Segment Open

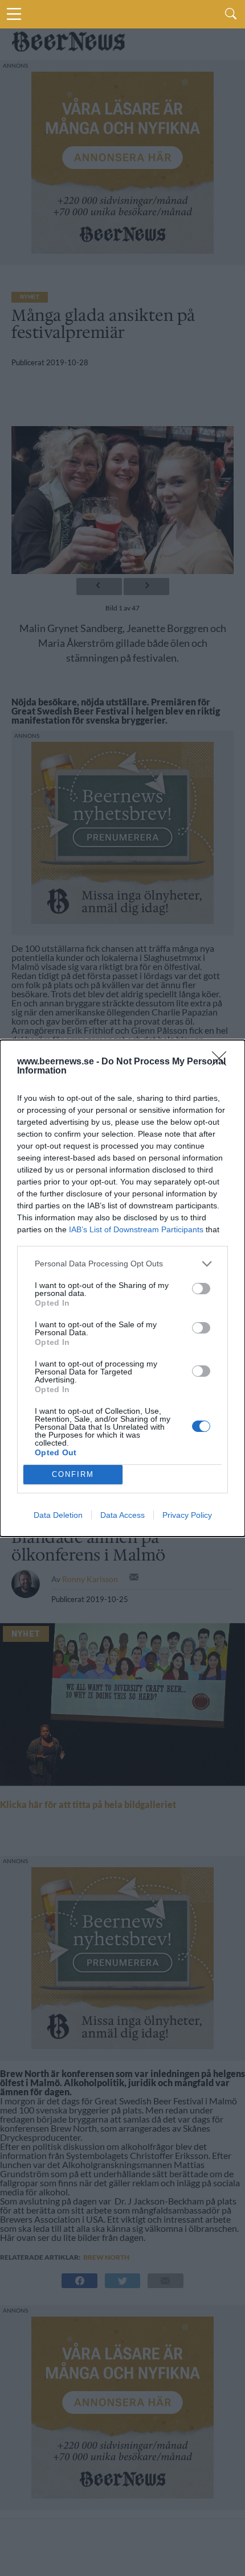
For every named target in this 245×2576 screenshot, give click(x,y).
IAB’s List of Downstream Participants (136, 1229)
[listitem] (122, 1264)
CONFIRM (73, 1474)
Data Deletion (58, 1515)
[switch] (201, 1288)
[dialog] (122, 1288)
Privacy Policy (187, 1515)
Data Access (122, 1515)
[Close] (223, 1062)
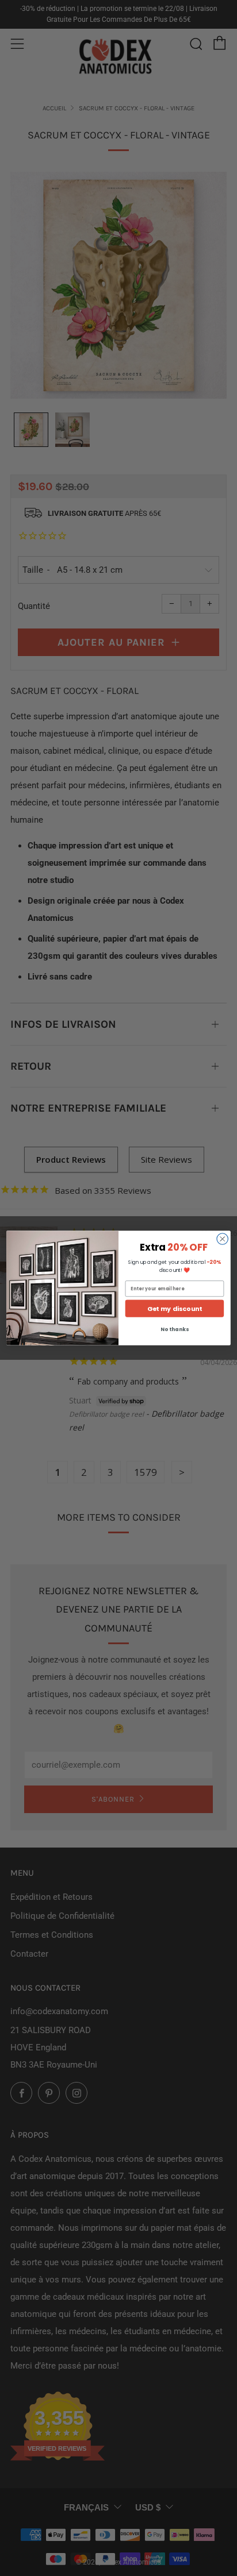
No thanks (174, 1329)
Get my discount (174, 1308)
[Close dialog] (222, 1238)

Segment Closed

*INSTRUCTIONS FOR THE TASK*. Copy each line of the records above without change, but do not include any picture.

*FINISHED TASK*.
For every named target in this 245×2576 screenshot, give click(x,y).
IAB’s List of Downstream Participants (136, 1229)
[listitem] (122, 1264)
CONFIRM (73, 1474)
Data Deletion (58, 1515)
[switch] (201, 1288)
[dialog] (122, 1288)
Privacy Policy (187, 1515)
Data Access (122, 1515)
[Close] (223, 1062)
No thanks (174, 1329)
Get my discount (174, 1308)
[Close dialog] (222, 1238)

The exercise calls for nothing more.